- Born: Mary Cennamo January 14, 1949 (age 77) Washington, D.C., U.S.
- Education: Ohio State University Johns Hopkins University (MA)
- Occupations: Novelist; short story writer; professor;
- Spouse: James Robison ​ ​(m. 1996, divorced)​
- Children: 2
- Writing career
- Genre: Fiction
- Notable awards: Rea Award for the Short Story (2009)

= Mary Robison =

American novelist (born 1949)

Mary Cennamo Robison (born January 14, 1949) is an American short story writer and novelist. She has published four collections of stories, and four novels, including her 2001 novel Why Did I Ever, winner of the 2001 Los Angeles Times Book Prize for fiction. Her most recent novel, released in 2009, is One D.O.A., One on the Way. She has been categorized as a founding "minimalist" writer along with authors such as Amy Hempel, Frederick Barthelme, and Raymond Carver. In 2009, she won the Rea Award for the Short Story.

==Life==
Robison was born to patent attorney Anthony Cennamo and F. Elizabeth (Cennamo) Reiss, a child psychologist. She has seven brothers and sisters as well as a half brother. She was born in Washington, D.C., and grew up in Columbus, Ohio. From an early age she was interested in writing and as a child kept journals and wrote poetry as a teenager. She once ran away from home and journeyed to Florida in search of Jack Kerouac.
She attended Ohio State University for college. Robison received her MA from the Johns Hopkins Writing Seminars, where she studied with John Barth. She has taught at numerous colleges and universities, including Oberlin, Ohio University and Harvard and is now a tenured professor at the University of Florida.

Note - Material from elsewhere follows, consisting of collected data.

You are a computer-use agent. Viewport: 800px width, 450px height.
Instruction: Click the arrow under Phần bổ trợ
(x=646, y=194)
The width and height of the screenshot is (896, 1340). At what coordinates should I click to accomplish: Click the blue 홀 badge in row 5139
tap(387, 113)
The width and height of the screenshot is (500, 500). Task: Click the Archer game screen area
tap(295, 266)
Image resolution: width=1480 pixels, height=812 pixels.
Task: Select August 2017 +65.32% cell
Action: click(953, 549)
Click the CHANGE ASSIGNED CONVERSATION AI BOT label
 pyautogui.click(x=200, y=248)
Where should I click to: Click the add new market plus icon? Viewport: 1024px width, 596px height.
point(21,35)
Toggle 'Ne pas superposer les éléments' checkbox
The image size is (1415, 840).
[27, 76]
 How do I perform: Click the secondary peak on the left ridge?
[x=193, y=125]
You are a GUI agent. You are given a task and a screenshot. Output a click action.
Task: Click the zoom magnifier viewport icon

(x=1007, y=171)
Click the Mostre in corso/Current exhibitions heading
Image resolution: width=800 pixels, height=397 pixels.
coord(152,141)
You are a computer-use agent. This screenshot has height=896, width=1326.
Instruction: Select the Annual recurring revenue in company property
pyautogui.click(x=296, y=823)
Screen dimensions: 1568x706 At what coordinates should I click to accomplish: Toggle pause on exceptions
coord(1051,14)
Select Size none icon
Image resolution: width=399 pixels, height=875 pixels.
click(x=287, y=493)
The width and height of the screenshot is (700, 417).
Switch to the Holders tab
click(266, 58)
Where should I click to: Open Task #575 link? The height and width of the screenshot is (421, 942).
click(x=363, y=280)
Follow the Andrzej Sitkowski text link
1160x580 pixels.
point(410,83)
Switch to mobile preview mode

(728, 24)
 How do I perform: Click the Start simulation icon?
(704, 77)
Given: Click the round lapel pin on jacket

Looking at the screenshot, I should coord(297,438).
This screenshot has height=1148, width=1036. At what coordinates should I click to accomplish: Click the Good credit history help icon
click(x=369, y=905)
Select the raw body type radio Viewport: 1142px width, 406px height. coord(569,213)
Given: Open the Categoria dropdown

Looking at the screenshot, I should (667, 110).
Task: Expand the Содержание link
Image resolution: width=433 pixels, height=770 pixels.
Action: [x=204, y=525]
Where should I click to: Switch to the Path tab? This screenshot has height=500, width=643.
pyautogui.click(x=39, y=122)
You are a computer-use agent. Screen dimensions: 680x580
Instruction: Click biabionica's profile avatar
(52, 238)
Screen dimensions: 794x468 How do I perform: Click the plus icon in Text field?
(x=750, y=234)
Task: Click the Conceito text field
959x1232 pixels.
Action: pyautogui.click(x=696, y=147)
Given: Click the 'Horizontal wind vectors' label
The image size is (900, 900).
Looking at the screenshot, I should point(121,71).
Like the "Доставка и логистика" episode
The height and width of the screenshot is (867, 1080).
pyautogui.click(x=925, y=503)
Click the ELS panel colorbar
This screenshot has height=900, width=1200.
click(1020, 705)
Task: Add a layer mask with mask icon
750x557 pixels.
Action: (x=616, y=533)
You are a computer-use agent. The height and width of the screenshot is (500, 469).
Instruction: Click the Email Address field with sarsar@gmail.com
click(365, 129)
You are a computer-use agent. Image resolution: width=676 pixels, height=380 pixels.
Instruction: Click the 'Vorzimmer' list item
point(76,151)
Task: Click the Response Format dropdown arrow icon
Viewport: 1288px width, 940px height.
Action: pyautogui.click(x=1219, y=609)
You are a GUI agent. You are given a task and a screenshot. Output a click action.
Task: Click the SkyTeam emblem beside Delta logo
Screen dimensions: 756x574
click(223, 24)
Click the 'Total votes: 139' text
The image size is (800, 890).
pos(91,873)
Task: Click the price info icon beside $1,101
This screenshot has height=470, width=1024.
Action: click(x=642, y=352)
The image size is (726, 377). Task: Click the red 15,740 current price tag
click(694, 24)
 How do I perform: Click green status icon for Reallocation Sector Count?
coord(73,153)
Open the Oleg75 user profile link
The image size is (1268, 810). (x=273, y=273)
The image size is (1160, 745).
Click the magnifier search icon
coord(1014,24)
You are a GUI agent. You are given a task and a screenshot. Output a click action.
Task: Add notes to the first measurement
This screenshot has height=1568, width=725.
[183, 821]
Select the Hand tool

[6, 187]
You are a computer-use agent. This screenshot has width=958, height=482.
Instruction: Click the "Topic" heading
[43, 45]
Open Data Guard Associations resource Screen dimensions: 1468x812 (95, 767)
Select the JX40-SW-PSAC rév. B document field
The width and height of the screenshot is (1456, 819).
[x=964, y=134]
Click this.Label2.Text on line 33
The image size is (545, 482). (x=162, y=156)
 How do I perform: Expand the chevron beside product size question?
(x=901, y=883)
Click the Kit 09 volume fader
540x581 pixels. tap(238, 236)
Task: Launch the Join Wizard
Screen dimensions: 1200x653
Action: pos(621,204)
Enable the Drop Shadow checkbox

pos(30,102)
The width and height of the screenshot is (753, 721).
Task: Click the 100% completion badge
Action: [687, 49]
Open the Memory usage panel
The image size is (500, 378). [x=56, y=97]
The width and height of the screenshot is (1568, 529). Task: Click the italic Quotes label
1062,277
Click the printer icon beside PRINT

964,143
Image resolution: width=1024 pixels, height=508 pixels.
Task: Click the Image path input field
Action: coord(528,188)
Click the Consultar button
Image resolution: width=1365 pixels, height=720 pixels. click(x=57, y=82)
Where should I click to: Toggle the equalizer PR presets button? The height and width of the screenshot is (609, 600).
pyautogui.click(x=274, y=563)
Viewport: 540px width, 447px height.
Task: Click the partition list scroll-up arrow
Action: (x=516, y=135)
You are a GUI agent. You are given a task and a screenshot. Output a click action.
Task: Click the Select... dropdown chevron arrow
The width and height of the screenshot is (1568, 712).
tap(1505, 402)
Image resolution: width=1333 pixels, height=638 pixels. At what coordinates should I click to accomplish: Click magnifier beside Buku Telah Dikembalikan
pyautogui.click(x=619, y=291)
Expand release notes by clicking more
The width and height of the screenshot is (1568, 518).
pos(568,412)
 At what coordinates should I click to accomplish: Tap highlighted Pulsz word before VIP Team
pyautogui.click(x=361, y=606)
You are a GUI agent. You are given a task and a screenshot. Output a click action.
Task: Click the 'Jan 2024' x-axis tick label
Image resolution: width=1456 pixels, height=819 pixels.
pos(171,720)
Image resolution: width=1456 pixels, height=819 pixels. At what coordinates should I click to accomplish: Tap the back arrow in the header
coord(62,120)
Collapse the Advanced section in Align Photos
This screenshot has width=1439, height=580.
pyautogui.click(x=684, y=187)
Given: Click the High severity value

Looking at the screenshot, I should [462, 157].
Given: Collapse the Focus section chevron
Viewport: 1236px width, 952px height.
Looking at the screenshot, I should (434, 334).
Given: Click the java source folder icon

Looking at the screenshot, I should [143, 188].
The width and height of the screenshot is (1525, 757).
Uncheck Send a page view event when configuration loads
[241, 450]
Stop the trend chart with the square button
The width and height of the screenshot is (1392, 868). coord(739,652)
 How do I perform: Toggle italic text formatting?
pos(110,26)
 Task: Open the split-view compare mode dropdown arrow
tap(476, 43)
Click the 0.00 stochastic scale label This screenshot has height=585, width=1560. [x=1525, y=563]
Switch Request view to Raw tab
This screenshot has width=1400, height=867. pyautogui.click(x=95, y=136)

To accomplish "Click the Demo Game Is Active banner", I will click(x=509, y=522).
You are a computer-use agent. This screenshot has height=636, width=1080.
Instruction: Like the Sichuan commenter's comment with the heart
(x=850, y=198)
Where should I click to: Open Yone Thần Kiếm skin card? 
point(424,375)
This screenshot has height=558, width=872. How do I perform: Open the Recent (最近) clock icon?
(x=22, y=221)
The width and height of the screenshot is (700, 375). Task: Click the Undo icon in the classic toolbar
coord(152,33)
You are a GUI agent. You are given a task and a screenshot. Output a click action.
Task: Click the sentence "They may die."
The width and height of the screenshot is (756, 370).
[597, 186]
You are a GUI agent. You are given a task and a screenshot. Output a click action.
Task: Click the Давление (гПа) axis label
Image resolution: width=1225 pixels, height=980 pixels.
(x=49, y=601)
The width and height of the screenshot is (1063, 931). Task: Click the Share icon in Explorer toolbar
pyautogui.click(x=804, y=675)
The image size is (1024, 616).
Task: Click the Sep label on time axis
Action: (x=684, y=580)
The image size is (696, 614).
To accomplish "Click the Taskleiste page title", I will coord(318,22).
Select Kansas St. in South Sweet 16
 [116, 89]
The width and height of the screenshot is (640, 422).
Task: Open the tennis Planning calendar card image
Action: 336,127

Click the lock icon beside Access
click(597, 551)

In 1977, The New Yorker began publishing her work, with the short story "Sisters." They have since published two dozen stories, many of which reappear in American anthologies. During the 1980s, she published the novel Oh!, which was made into a film by Paramount called Twister starring Harry Dean Stanton. Her other early work includes the short story collections An Amateur's Guide to the Night (1983) and Believe Them (1988).

In the 1990s, she suffered from severe writer's block and in an effort to overcome it, she scribbled her thoughts on thousands of index cards. These cards were reworked into the novel Why Did I Ever, which consists of 536 short chapters.

Her novel One DOA, One on the Way was chosen by Oprah Winfrey's Book Club for 2009 summer time reading.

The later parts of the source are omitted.